Because the functions are provided by the different processors, a stylesheet using these functions is no longer processor independent and possibly no longer platform independent.
Many Java-based processors enable you to call functions from Java classes through the extension mechanism. This capability is very powerful because you can create your own Java classes and call them from within the stylesheet. These functions can perform simple tasks on the data or, for example, send an e-mail or update a database. MSXML exhibits this same power through script that is embedded in the stylesheet, which can call COM components that are available on the system, or which you have created with a COM-enabled programming language.
A feature that will be available in future versions of XSLT enables you to create your own processor-independent extension functions. Using ECMAScript, Java, or JavaScript embedded in the stylesheet, you can perform operations that are not available in XSLT itself. XSLT 1.0 doesn’t offer this capability, but the major processors all have an extension element with similar capabilities.
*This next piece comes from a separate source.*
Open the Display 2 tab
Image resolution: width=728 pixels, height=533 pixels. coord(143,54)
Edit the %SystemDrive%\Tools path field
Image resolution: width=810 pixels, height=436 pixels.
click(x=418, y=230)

In tomorrow’s lesson, you will learn more details about the differences between the different processors and how you can deal with these differences—for instance, how to deal with different processor extensions.
Q&A
Q If I create an extension function, do I have access to the entire document and all the variables?
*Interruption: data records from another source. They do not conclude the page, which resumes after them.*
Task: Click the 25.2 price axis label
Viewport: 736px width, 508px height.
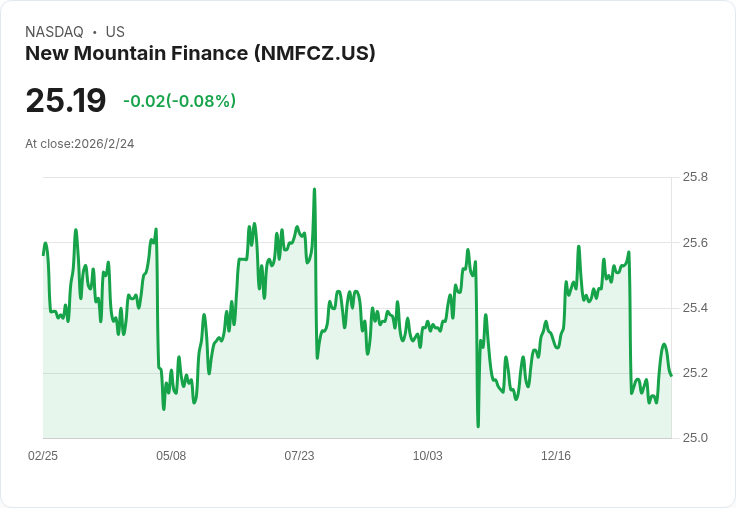Action: (695, 373)
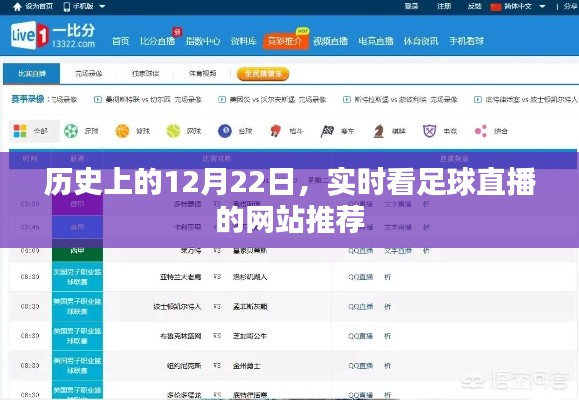
Task: Select the boxing glove category icon
Action: coord(275,131)

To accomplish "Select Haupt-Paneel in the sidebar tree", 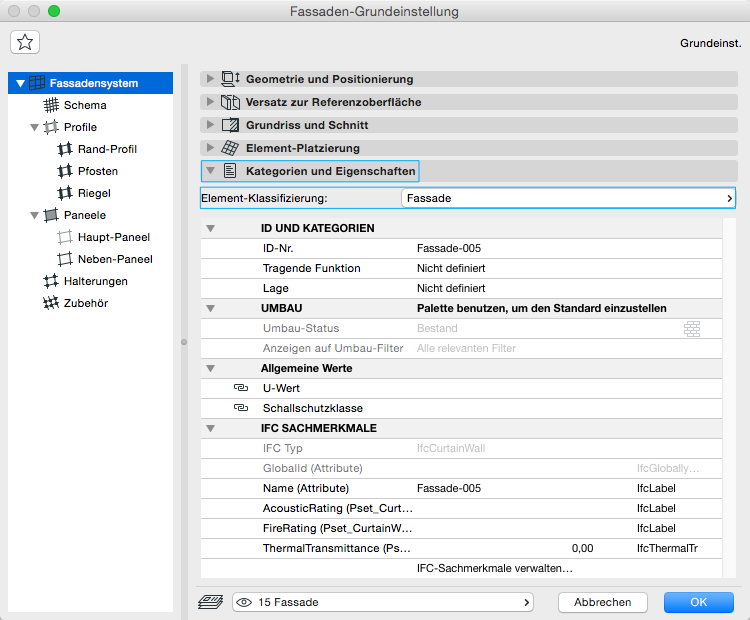I will [x=113, y=237].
A No. An extension function has access only to the data that is passed to it. Any data you want to get needs to be addressable from that data.
Q Can extension elements or functions have side effects?
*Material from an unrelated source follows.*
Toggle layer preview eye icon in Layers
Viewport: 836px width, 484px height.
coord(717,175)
A Unfortunately, yes. Nothing guarantees that they are free from side effects. In fact, the saxon:assign element is an example of an element that, from an XSLT perspective, has side effects because it makes the result nondeterministic.
Q Do all processors support extension elements and functions?
A Not necessarily. Supporting extension elements and functions isn’t really a requirement, so some vendors may elect not to add extensions and the capabilities to add them yourself. One extension function that is implemented by most processors is a function that converts a tree fragment to a node-set. As explained in yesterday’s lesson, that action is not possible in XSLT 1.0. In XSLT 1.1, it is possible, but most processors will not implement XSLT 1.1 because it is not likely to ever become a W3C Recommendation.
Workshop
This workshop tests whether you understand all the concepts you learned today. It is helpful to know and understand the answers before starting tomorrow’s lesson. You can find the answers to the quiz questions and exercises in Appendix A.
Quiz
1. True or False: Extension elements are processor independent.
2. True or False: The extension-element-prefixes attribute is required when you want to use extension functions.
3. What do you need to do to use functions in a Java class from a Java-based or Java-enabled processor?
4. In what situation can’t you use extensions?
5. Why would you want to create a function embedded in a stylesheet when that same function is available as an extension function for the processor?
Exercises
1. Create a stylesheet for Saxon that uses the saxon:max () function to determine the largest number in Listing 19.7.
Hint: The argument of the saxon:max () function should be a node-set containing the numbers of which you want the maximum number.
2. Create a stylesheet from MSXML that uses a max () function that you define within the stylesheet by using the msxsl:script element of the processor.
Hint: The script function has many similarities with the maxlen function in Listing 19.11. If you can’t figure out what the script is supposed to look like, take a sneak peek at the solution and try to solve the rest yourself.